The Puerto Rico Status Act ends the territorial status of Puerto Rico and provides for the voters of Puerto Rico to choose from three viable, non-territorial status options:
- independence
- free association
- statehood
We fully expect that Puerto Rico will once again choose statehood, as the voters have done in three referenda so far in the 21st century. However, the other two possibilities are legal under the U.S. Constitution. Independence would be the end of U.S. sovereignty over Puerto Rico and the end of the official relationship between the new republic of Puerto Rico and the United States. Like the Philippines, a former territory of the United States, Puerto Rico would be a fully independent sovereign country.
This is what HR8393 says about citizenship:
“Puerto Rico has full authority and responsibility over its citizenship and immigration laws, and birth in Puerto Rico or relationship to persons with statutory United States citizenship by birth in the former territory shall cease to be a basis for United States nationality or citizenship, except that persons who have such United States citizenship have a right to retain United States nationality and citizenship for life, by entitlement or election as provided by Federal law.”
Free association would also result in a sovereign nation of Puerto Rico, and would include a special relationship with the United States. There are currently three nations in free association with the United States. None of the citizens of those countries are citizens of the United States, but they all have freedom to work and travel in the U.S. without a visa.
This is what The Puerto Rico Status Act says about citizenship under free association:
“Puerto Rico has full authority and responsibility over its citizenship and immigration laws, and persons who have United States citizenship have a right to retain United States nationality and citizenship for life by entitlement or election as provided by Federal law.”
Citizenship by election
Both statements about citizenship say that current U.S. citizens may keep their “United States nationality and citizenship for life by entitlement or election as provided by Federal law.”
Keeping citizenship by entitlement would mean that the federal government agrees that current U.S. citizens born in Puerto Rico are entitled to keep their U.S. citizenship even while becoming citizens of Puerto Rico. This is what supporters of free association for Puerto Rico talk about. Rep. Nydia Velazquez has said that guaranteed U.S. citizenship is the “bare minimum” that the U.S. government owes Puerto Rico.
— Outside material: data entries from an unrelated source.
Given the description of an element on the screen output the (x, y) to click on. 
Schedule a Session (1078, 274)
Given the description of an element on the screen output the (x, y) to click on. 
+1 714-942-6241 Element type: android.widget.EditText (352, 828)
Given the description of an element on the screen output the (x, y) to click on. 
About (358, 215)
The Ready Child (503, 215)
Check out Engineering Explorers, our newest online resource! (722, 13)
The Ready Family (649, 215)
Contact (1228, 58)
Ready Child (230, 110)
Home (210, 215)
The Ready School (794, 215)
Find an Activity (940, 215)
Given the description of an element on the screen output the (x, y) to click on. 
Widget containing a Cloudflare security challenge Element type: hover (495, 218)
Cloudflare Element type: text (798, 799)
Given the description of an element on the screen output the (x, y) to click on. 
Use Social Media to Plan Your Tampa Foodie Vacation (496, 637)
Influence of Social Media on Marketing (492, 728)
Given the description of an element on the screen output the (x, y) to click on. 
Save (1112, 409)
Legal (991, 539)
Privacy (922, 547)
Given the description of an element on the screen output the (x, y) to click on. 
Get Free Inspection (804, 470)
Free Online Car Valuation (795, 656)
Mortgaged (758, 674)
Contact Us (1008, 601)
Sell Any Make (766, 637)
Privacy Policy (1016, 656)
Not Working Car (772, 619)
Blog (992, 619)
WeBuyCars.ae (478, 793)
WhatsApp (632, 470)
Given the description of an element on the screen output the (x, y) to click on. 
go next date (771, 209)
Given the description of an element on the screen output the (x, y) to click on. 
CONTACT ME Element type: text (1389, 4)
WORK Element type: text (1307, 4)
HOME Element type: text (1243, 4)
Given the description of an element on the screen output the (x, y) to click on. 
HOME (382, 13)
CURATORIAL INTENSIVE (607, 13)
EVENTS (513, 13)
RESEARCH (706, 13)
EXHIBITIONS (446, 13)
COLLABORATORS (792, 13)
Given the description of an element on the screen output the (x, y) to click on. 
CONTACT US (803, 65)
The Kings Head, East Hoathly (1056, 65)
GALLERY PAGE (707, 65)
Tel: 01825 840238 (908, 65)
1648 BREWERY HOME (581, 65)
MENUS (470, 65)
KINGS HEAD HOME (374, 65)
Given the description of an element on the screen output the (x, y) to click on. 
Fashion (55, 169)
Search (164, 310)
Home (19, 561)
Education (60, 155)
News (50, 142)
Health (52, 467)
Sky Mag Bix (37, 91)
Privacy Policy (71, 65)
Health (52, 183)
But all sovereign nations have control over their own citizenship laws, and this is true of the United States as well. If Congress agrees that Puerto Ricans are entitled to keep their U.S. citizenship, that will be federal law.
The other option is citizenship by “election.” What would that mean?
“Election” in this case doesn’t refer to a political race with voting. It just means “choice.” We can look to history for an example of citizenship by election.
An example
In the early 1870s, Prussia took Alsaçe-Lorraine from France. Some of the people living in that border area were from French families and some were from German families, and Prussia (now part of Germany) said that the people living there when the political status changed could choose their citizenship: they could become German citizens, or they could remain French citizens.
They did not get the option of keeping both citizenships.
The Alsatians were required to decide within two years which citizenship they wanted. They could opt for either one just by declaring their choice to the mayor of the city where they lived. They could opt for either, and those who chose to remain French were called “optants,” or “choosers” in French.
Those who were under 18 would make their choices on their 18th birthday.
The change of political status for Alsaçe-Lorraine was not pleasant or peaceful, and Germany required the optants to leave. They had to go to France to live. The law covered many details, such as what would happen if a member of one army chose citizenship in the other nation (they could leave the army) and a promise not to punish people for their decisions.
The United States has never had citizenship by election, but the U.S. could require that a person born inn Puerto Rico decide between being a citizen of the new Republic of Puerto Rico or a citizen of the United States. Puerto Rico could make the same requirement.
Puerto Rico could also determine that people who chose to remain U.S. citizens would have to leave Puerto Rico.
Would this happen?
This might not be the way citizenship laws work out in the United States and Puerto Rico if Puerto Rico were to choose independence or free association. It is the historical example we found.